While I am thinking of it, the talk to the Budapest social scientists (well, really a bunch of them turned out to be philosophers!) went really well. And I did put a lot more pictures into the talk :-) One of the people there asked if I had a video of that talk. I think the last video I saw of myself was taken by Dave Gunkel in 1987.

A few weeks ago I gave a talk in the Austria institute for AI research. That went really well too, and the room was packed -- there were even people sitting in a hall where they couldn't see me, just listening! Afterwards, it turned out that one of the people -- a physicist -- just came because the abstract was interesting & hadn't heard an AI talk before. She asked me to post notices if I give more talks! I told her I was talking in Budapest, but that was too far for her.

Anyway, she asked me to post it on my twitter page. If you don't know what twitter is, go look it up on Wikipedia, I'll wait.

This was very weird, because it was the first time someone asked me for my twitter page in the real world. Or at all, really. I've had twitter for years. One of my prize-winningly brilliant undergraduates invited me so she could keep in touch after she graduated, Meri Williams. Anyway, for a long time I thought of it as a fairly private thing, although in fact it is totally public, it is also pretty anonymous. There was a small group of my friends I worked with at Marble that we all just read & commented on each other's posts, really, my geekiest friends. So I could just be my geeky self there. But one day not long ago, after twitter hit the headlines, I noticed that if you googled my name it came up on the first page. Oh great! Now all the stuff I thought only 5 people were seeing, anyone who wondered who I was might see.

I thought about changing my name on it -- a lot of people I know don't have their real name associated with their twitter account. Also, some people "lock" their posts, so you can't see them without asking. But to me, the real fun of twitter is wandering around seeing new people, and another thing was I liked when friends got in touch with me which they wouldn't do if I'd changed my name. So instead ultimately I went through and deleted a bunch of old posts. Maybe 6%, and not all the way back to the beginning --- I got bored. Mostly just whiny stuff that sounded unprofessional. It's weird, I really dislike deleting anything from the past, but at the same time, it seemed the least worst option. It feels like a shame, but in a way, how can it be shameful to be more professional? Still, it was fun when it really was a secret geeky hidey hole.

Change happens and as someone who researches evolution & AI, I am the last person who can complain about it or think it shouldn't. Life is like swimming in a surf --- it only makes sense if you enjoy playing with the waves.

Austria has set up a new Institute for Science & Technology. It is meant to be a flagship "elite institution". Normally, Europeans setting up such institutions say the are modeling these things on MIT. Actually, I think that's a bad model -- MIT got to be MIT in open competition with other universities & technical institutes, and it keeps being MIT by fighting hard to be better than Caltech, Georgia Tech, IIT and everyone else. No one appointed MIT the best technical place in America, it's a title it won. In fact, for a long time in the early days MIT was worrying about staying independent of Harvard.

But anyway, at the meeting of the funders -- all Austrian industrialists -- they mostly mentioned Harvard and Stanford -- no one mentioned MIT. That is not surprising, since Austrians tend to care a lot about the arts. In fact, they kind of treat the sciences as arts, which to be fair arts & sciences have some commonalities. Also, the campus is insanely far out in the middle of nowhere -- it takes a minimum of 90 minutes to get there from my door, and I live in the perfect place for being central and well connected to transport north of the city. So, I think Stanford is a good model -- a recently endowed major university out in a huge parkland. IST are going to need tobe a stand-alone university, because I really think good research requires students at all stages, since they all contribute different things. And the IST is too far from town for them to borrow other university's students!

################

> [List of tasks]
1 - Name every university or technical institute the blog post mentions, other than Austria's new Institute for Science & Technology and the Austrian institute for AI research.
2 - Answer these from the blog post:
(a) Who took the last video the writer remembers seeing of themself, and in what year?
(b) About what share of old twitter posts did the writer delete?
(c) At minimum, how long does it take the writer to get from their door to the new institute's campus?
3 - Reproduce the blog post word for word from "While I am thinking" to "far for her.".

> [Given data]
################

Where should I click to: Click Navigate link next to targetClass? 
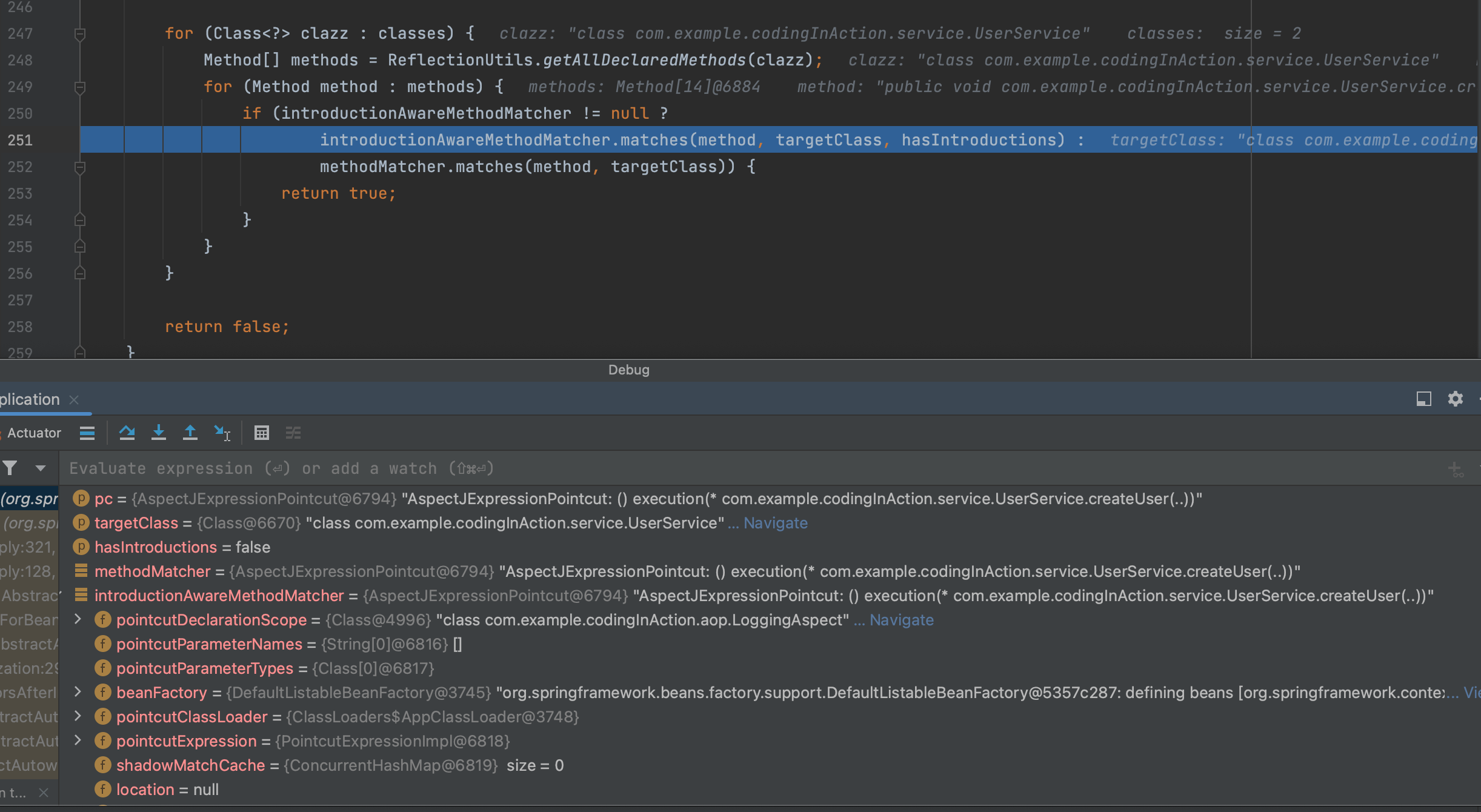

################

> [Responses in order]
1 - MIT, Caltech, Georgia Tech, IIT, Harvard, Stanford

2 -
(a) Dave Gunkel, in 1987.
(b) About 6%.
(c) 90 minutes.

3 -
While I am thinking of it, the talk to the Budapest social scientists (well, really a bunch of them turned out to be philosophers!) went really well. And I did put a lot more pictures into the talk :-) One of the people there asked if I had a video of that talk. I think the last video I saw of myself was taken by Dave Gunkel in 1987.

A few weeks ago I gave a talk in the Austria institute for AI research. That went really well too, and the room was packed -- there were even people sitting in a hall where they couldn't see me, just listening! Afterwards, it turned out that one of the people -- a physicist -- just came because the abstract was interesting & hadn't heard an AI talk before. She asked me to post notices if I give more talks! I told her I was talking in Budapest, but that was too far for her.